This is an action instituted by appellee on three negotiable promissory notes executed to him by appellant, as one of the joint makers with W. T. Tucker and T. H. Davis. Appellant and Davis signed the notes as joint makers, but were in fact only accommodation sureties for Tucker, which fact was known to appellee when he accepted the notes. Tucker was indebted to appellee for a sum of money collected as attorney for the latter, and appellee testified that the notes were delivered to him in satisfaction of the debt. Tucker admitted that he was indebted to appellee for money collected as the latter’s attorney, but denied that the notes were delivered in satisfaction of this debt. He testified that he delivered the notes to appellee for the latter to use as collateral in borrowing money, and that he represented to appellant, when he requested him to sign as surety, that the notes were to be used only for that purpose. Appellant also testified that he signed the notes upon said representations made to him by Tucker that the same were for appellee’s use as collateral in borrowing money. Appellee' did not negotiate the notes, but kept them until maturity, and afterwards instituted this action on them.
There is no dispute in the evidence as to these representations being made by Tucker to appellant to induce him to sigh the notes; and, as the verdict of the jury has settled in appellee’s favor the conflict between his testimony and Tucker’s as to the purpose for which thé notes were delivered, we must treat it as settled that the notes were put into circulation by Tucker for a purpose not in accordance with his representations to appellant when he obtained the latter’s signature.
Appellant, then, has made out a defense except as against a bona Ude holder of the notes for value.
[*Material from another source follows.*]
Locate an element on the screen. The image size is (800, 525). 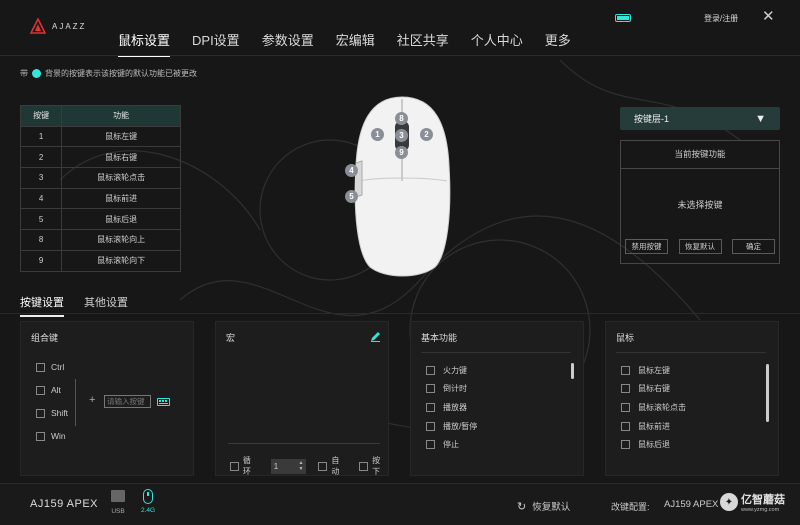
watermark-logo-icon: ✦ is located at coordinates (729, 502).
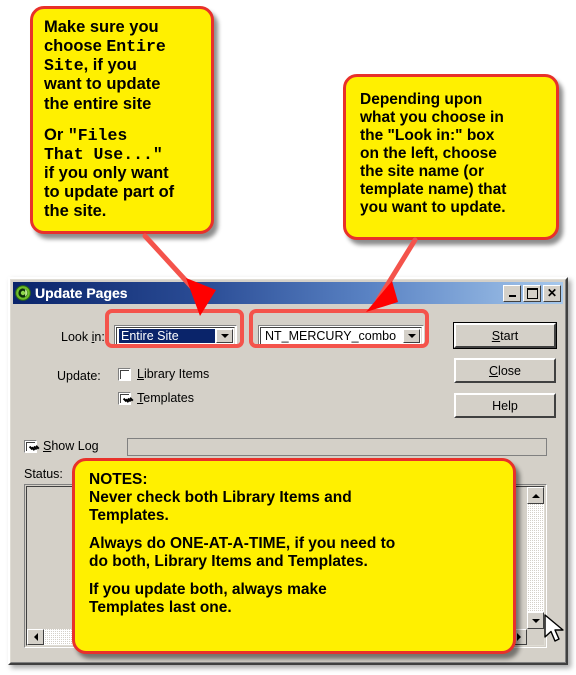  I want to click on callout-line: Make sure you, so click(102, 27).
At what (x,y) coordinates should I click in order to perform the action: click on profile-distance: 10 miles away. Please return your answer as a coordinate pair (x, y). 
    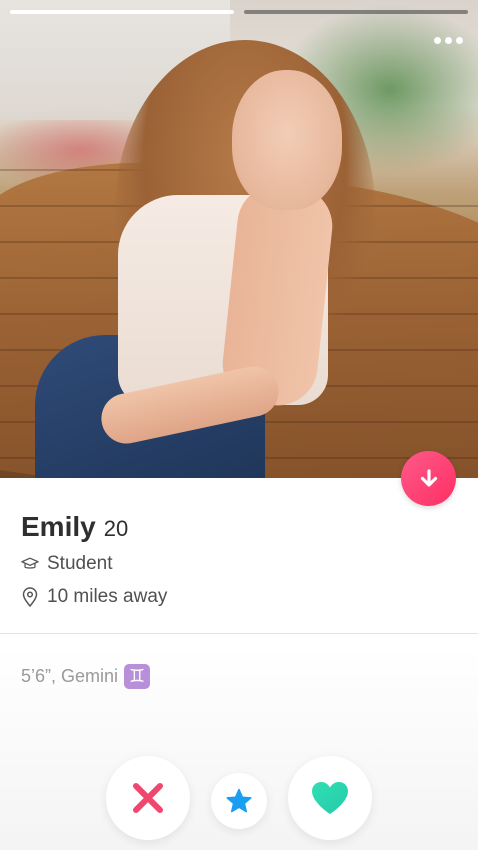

Can appellee, who accepted the notes in payment of an antecedent indebtedness from Tucker, the principal, claim as an innocent holder for value? This court has answered that question in the affirmative. Tabor v. Merchants’ National Bank, 48 Ark. 454. In that case the court held that “one who takes negotiable paper in payment of an antecedent debt before maturity and without notice, actual or otherwise, of any defect thereto, receives it in due course of business, and becomes, within the meaning of commercial law, a holder for value.”
The fact that appellee knew when he received the notes that appellant was an accommodation surety does not' affect his right to recover. Evans v. Speer Hardware Co., 65 Ark. 204.
The instructions given by the - court at the instance of appellant were more favorable to him than he was entitled 'to, but of this he cannot complain.
The evidence justified the verdict of the jury, and the judgment is affirmed.